== DATA TO PROCESS ==
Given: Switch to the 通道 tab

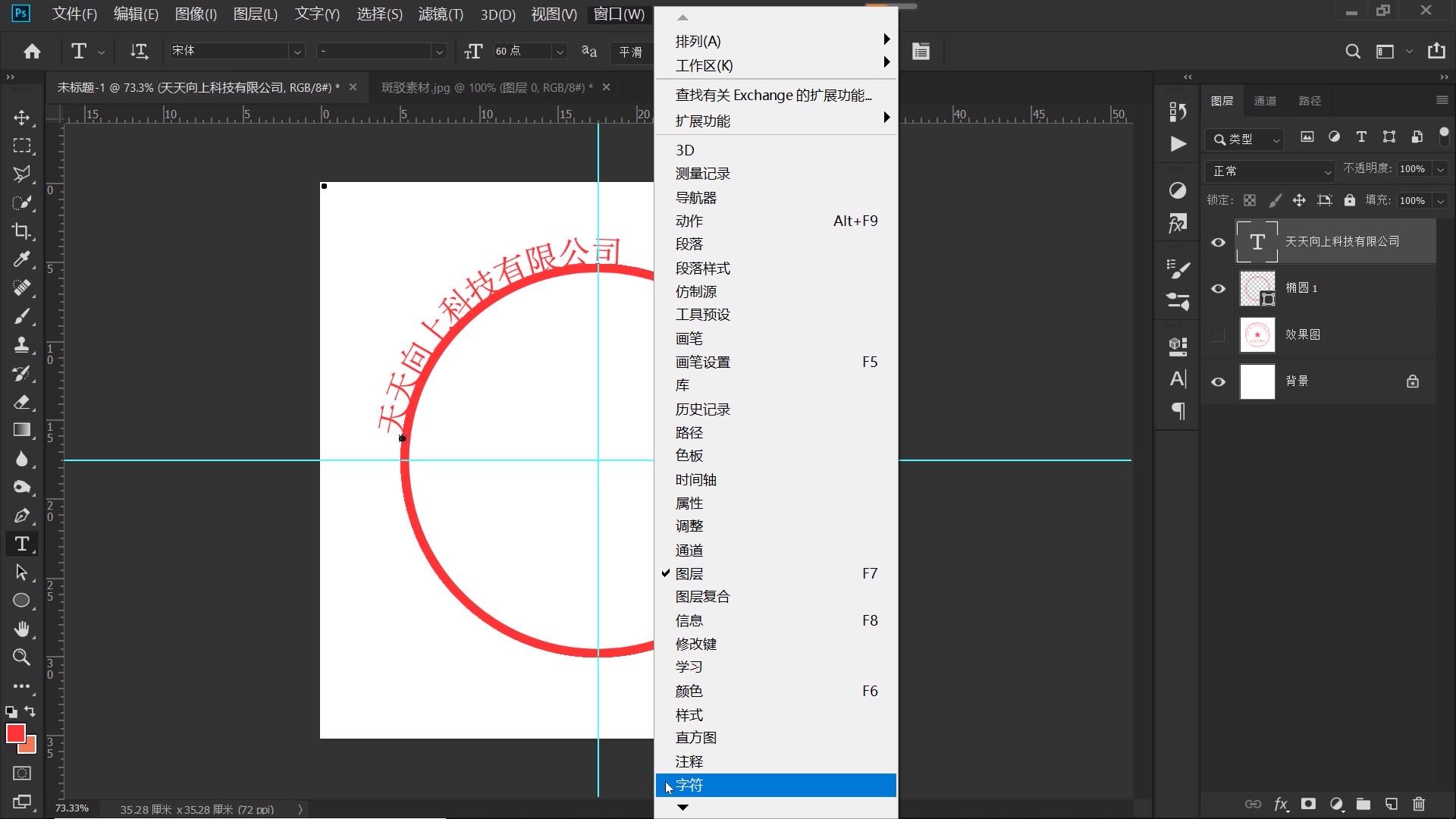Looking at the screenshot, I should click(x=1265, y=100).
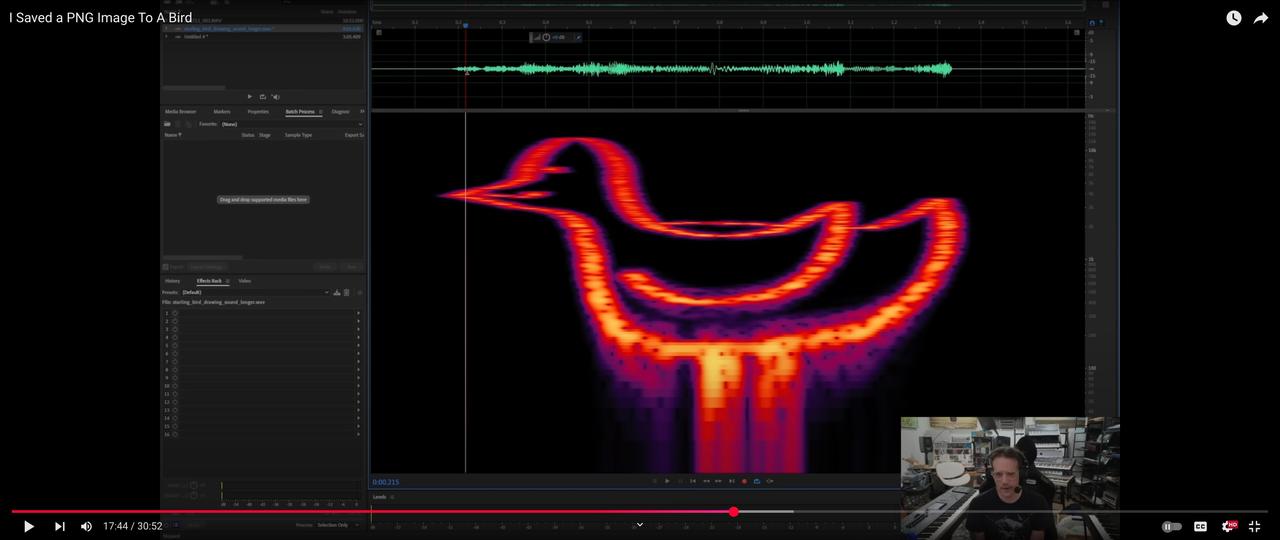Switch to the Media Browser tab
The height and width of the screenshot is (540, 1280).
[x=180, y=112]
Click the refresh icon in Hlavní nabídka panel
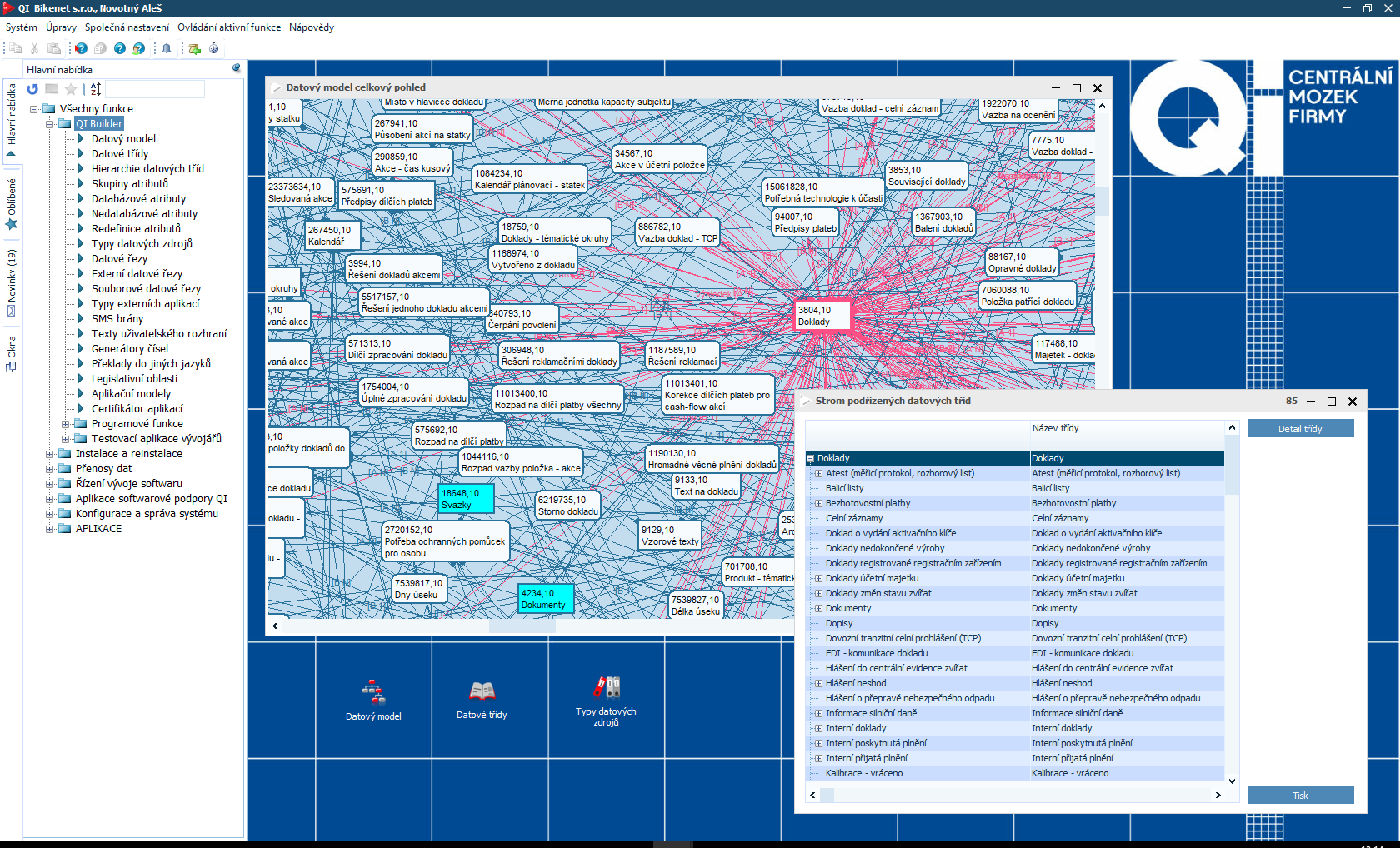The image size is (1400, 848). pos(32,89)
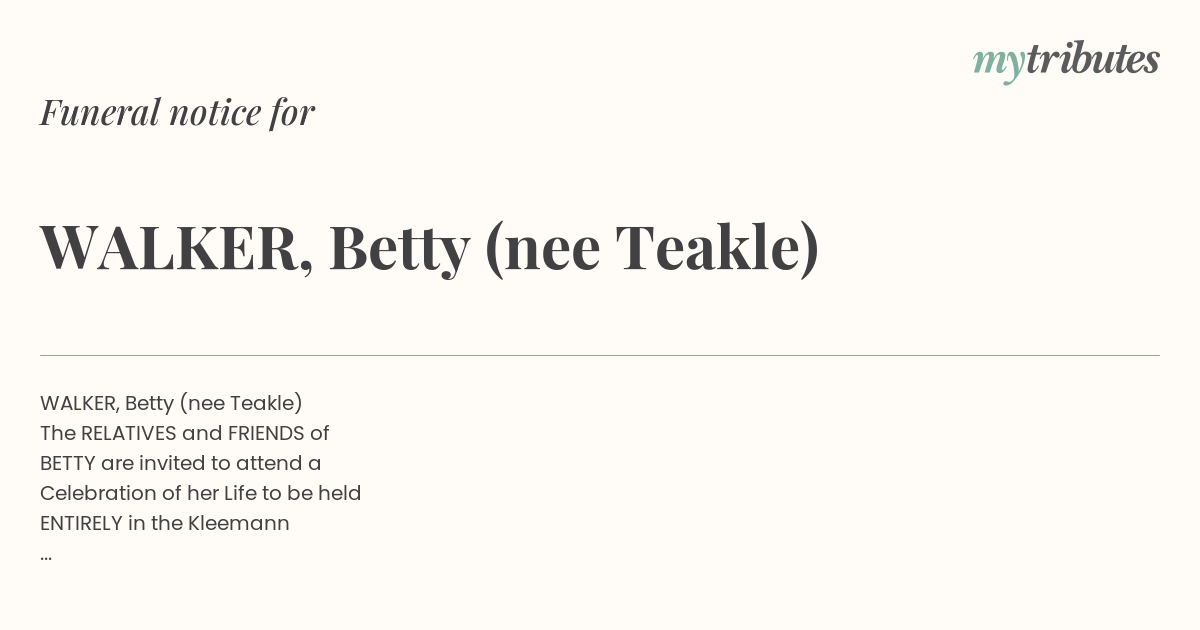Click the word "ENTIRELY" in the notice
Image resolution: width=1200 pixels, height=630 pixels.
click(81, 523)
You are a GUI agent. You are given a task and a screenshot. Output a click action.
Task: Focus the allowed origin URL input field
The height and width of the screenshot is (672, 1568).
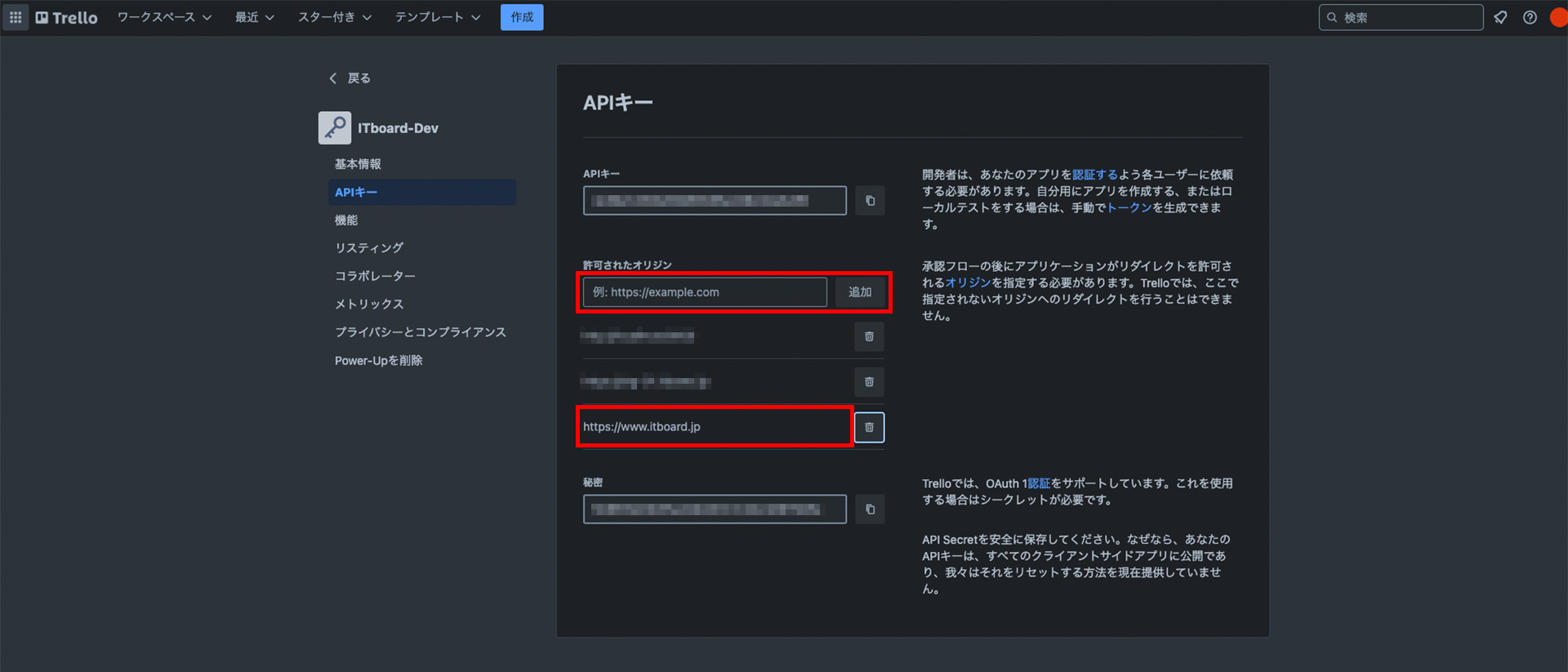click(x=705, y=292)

== WHAT TO DO ==
Pull every line of text from all the rows above, verbatim, and leave the pictures out.

== SOLUTION FOR THIS EXERCISE ==
Given: Switch to the 通道 tab

Looking at the screenshot, I should click(x=1265, y=100).
Switch to the Media Browser tab
The height and width of the screenshot is (540, 1280).
[x=180, y=112]
Click the refresh icon in Hlavní nabídka panel
The image size is (1400, 848). pos(32,89)
Click the word "ENTIRELY" in the notice
Image resolution: width=1200 pixels, height=630 pixels.
click(81, 523)
You are a GUI agent. You are given a task and a screenshot. Output a click action.
Task: Focus the allowed origin URL input field
The height and width of the screenshot is (672, 1568).
click(x=705, y=292)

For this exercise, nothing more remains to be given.